In the 1990s, the Department of Housing and Urban Development, the Chicago Housing Authority, and the City of Chicago developed plans to tear down the public housing high-rises in Chicago and replace them with new mixed-income neighborhoods that would include units for public housing residents as well as market-rate units. Recently, it has been difficult to sell some of these units and the neighborhoods:
“Every single Plan for Transformation (community) is in exactly the same predicament,” said Ziegenhagen, vice president of operations. “They’re looking at their pro forma and they’re looking at a huge loss. The lenders have been more willing to work things out with these developments because they invested in them knowing they were really community development, and we were all assaulted by the same economic development.”…
Even in the good times, Williams said, buyers in a development like Oakwood Shores, on the site of the former Ida B. Wells housing complex, had to be what he calls “trailblazers.”
Now, those trailblazers aren’t happy because the price cuts of 25 to 35 percent have negated their equity, while their property tax bills have increased. Newer buyers need to be trailblazers who are much better educated about just what it is they are buying into at a Plan for Transformation community, Williams said…
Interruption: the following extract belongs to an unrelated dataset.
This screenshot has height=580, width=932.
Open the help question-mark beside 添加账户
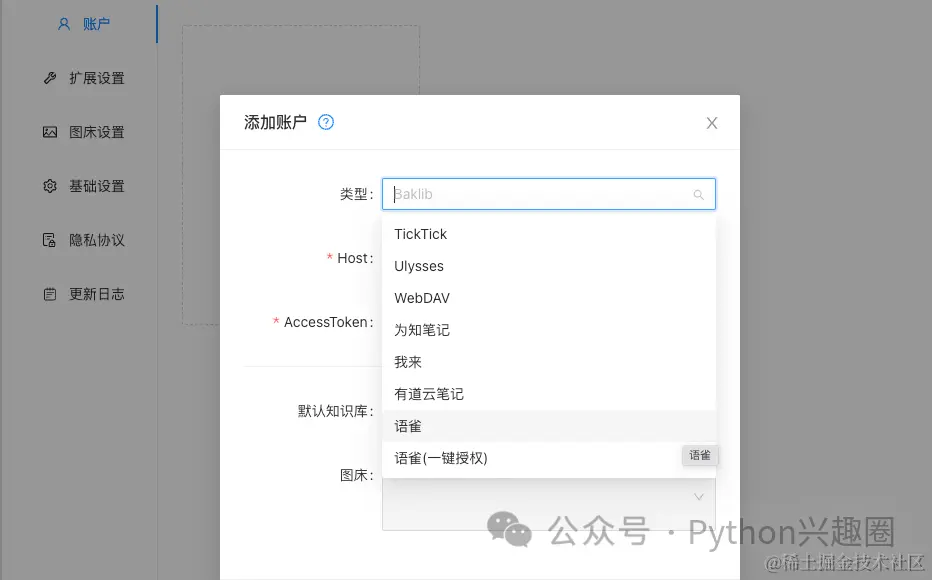coord(325,122)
“If you believe in real estate, you just have to believe that you keep building a neighborhood. Otherwise, you’ll continue to have a decline in the values of the existing neighborhood. These transformation sites are hard work,” Williams said. “This is missionary work. I didn’t start out thinking this is missionary work, but that’s what I think I’m doing now.
Some of this is certainly due to a depressed housing market. However, this also sounds like it is part of the growing pains of these new mixed-income neighborhoods: even though the units might be on in desirable locations, particularly at the Cabrini-Green site, some homebuyers might be turned off by the idea of living near public housing residents or being part of a newly-formed neighborhood and having to be “trailblazers.”
It will be interesting to see down the road whether this is just a blip in the development of these neighborhoods which were supposed to be transformational or whether they hint at deeper issues that are exacerbated by this economic crisis. I assume time will help take away some of the stigma of these neighborhoods, particularly their historic connection to notorious public housing projects, but this will still be a process.